In 2021, the world economy surged to a growth spurt not seen in 40 years, but the momentum is expected to lose steam during this year and the next, said the United Nations, owing to lingering supply-chain constraints, rising inflation, and new waves of COVID-19 infections.
Even as global economies start recovering from the pandemic-era lockdown and restrictions, free flow of commerce and industry remains fragile with the advent of the Omicron variant that has disrupted workers returning to offices and contributed to logistical constraints.
“Near-term global growth prospects face major risks with the pandemic far from over. With new waves of infections spreading quickly, the human and economic tolls are expected to increase,” reads the report.
Robust consumer spending and an increase in investments spurred the growth after a significant period of inactivity. Trade has now bounced back to exceed pre-pandemic levels. But the effects of monetary and fiscal restrictions will hamper future growth in major economies.
The Fed’s tapering of asset purchases and interest rate hikes to curb the almost 40-year-high inflation in the United States will have an impact on local businesses and international trade. As credit becomes more difficult to obtain, companies will start spending conservatively leading to constraining chain reactions throughout the market.
“Rising inflationary pressures in major developed economies and a number of large developing countries present additional risks to recovery. Global headline inflation rose to an estimated 5.2 percent in 2021, more than 2 percentage points above its trend rate in the past 10 years,” reads the report.
People living in absolute poverty will reduce to 876 million this year, said the agency as poverty rates are anticipated to go down in East Asia and South Asia. In 2023, the number of poor people in Africa is expected to rise due to slow recovery in employment levels and insufficient fiscal reforms.
The U.N. projects that “global trade in goods and services will grow by 5.7 percent in 2022 after an expansion of 11 percent in 2021,” if Omicron does not cause much disruption. Even though global investments have expanded to 7.5 percent, the organization points to “large fiscal stimulus packages and ultraloose monetary policies,” which cannot continue for a prolonged period.

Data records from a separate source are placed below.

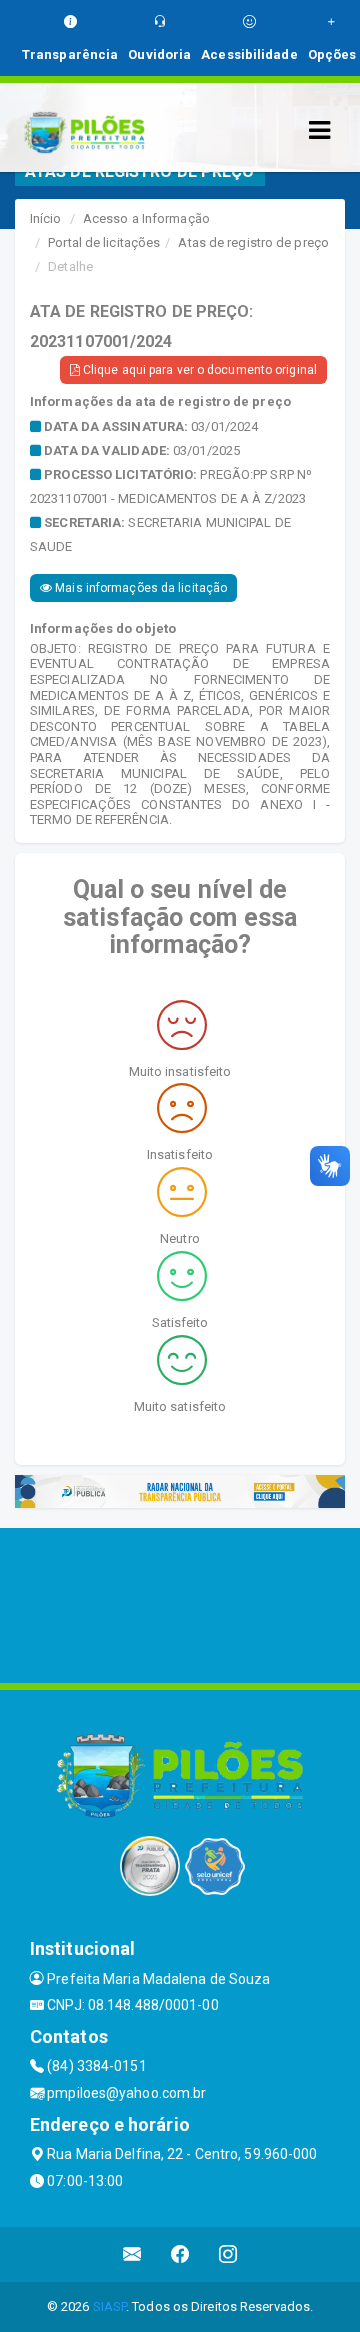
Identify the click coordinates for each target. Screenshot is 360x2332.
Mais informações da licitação (139, 588)
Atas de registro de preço (253, 242)
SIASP (110, 2306)
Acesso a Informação (146, 218)
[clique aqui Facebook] (180, 2254)
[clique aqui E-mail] (132, 2254)
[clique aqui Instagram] (228, 2254)
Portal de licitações (104, 242)
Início (46, 218)
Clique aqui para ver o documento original (198, 370)
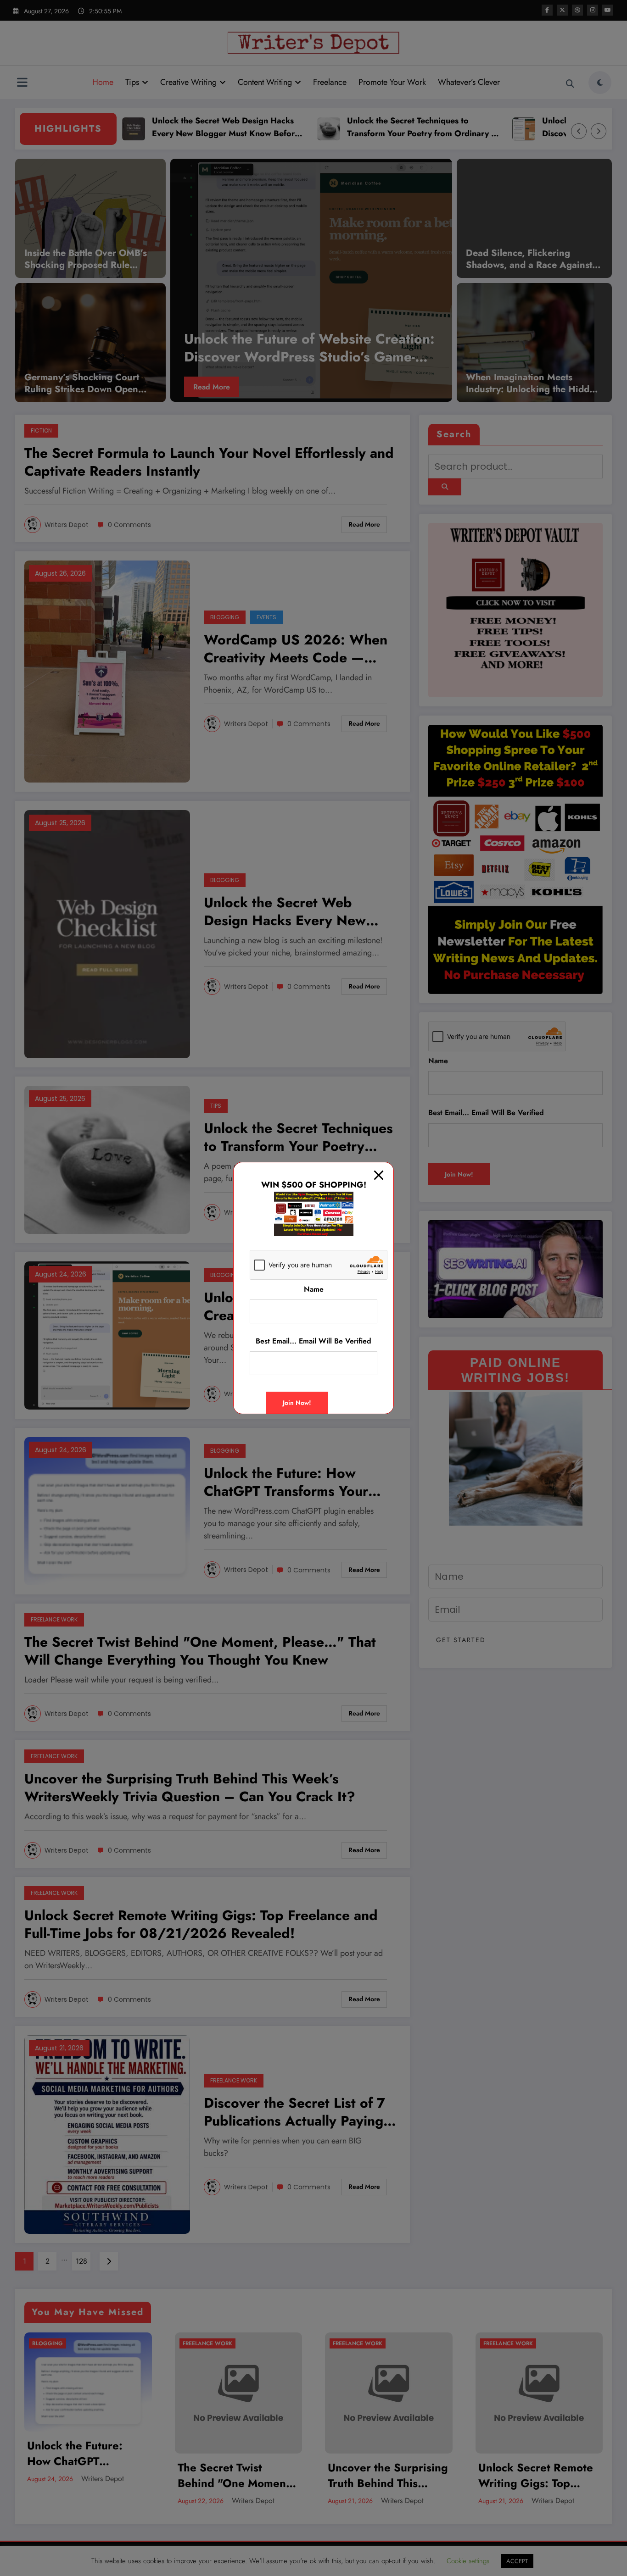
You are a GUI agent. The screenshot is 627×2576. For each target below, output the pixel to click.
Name (314, 1289)
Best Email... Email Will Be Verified (313, 1341)
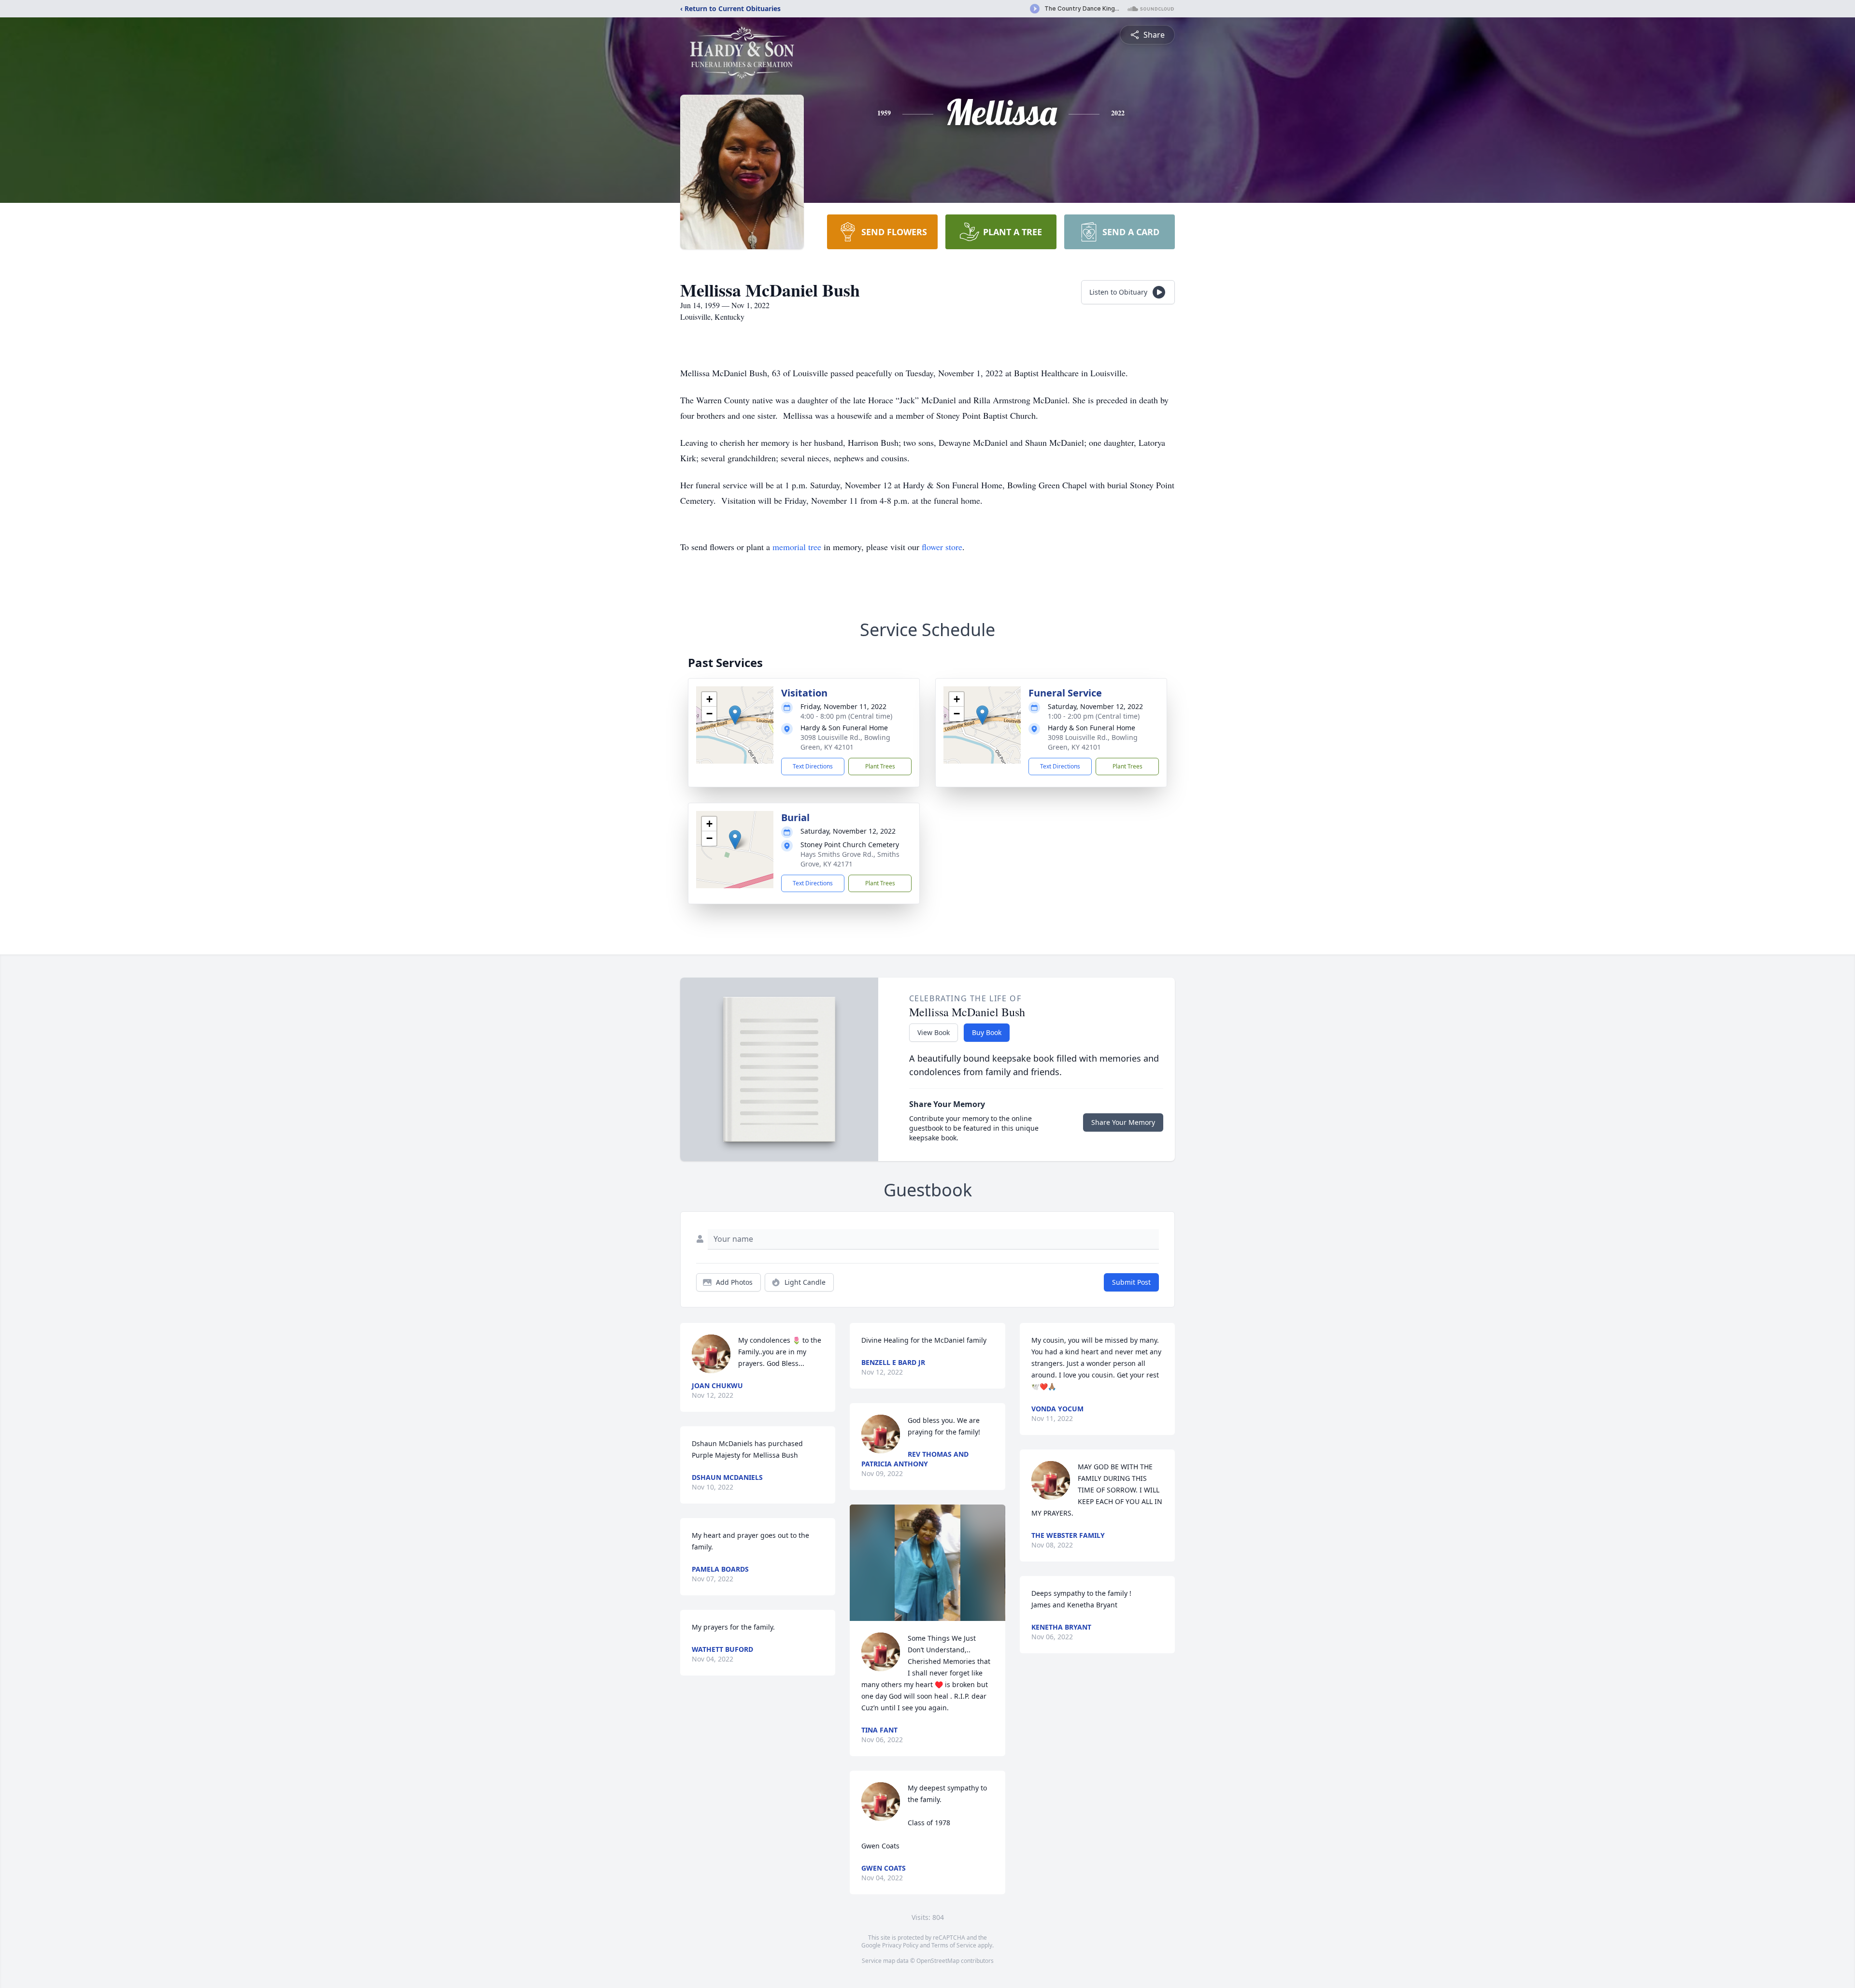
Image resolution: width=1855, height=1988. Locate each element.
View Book (933, 1032)
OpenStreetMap (937, 1961)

Growth in the United States will decelerate to about 3.5 percent in 2022. The recovery, which was mostly driven by disposable household income from fiscal stimulus, will lose steam as the high inflation levels combine with associated monetary restrictions. The supply chain crisis and shortages of key materials like semiconductors will add to the slowing of the economy.
As for the European Union, “another wave of the pandemic prompted the reintroduction of containment measures that are disrupting many service sector activities.” Inflation has gone up but the European Central Bank is estimated to sustain low-interest rates till 2023. Growth will moderate to 3.9 percent for this year.
Ultra-strict pandemic protocols will slow China’s growth this year to around 5.2 percent from 7.8 percent in 2021. “The reintroduction of restrictive measures under the ‘zero-COVID-19’ policy has taken a toll on services and consumption while policy-induced property market cooling and temporary power rationing to phase out fossil fuels have weighed on investment.”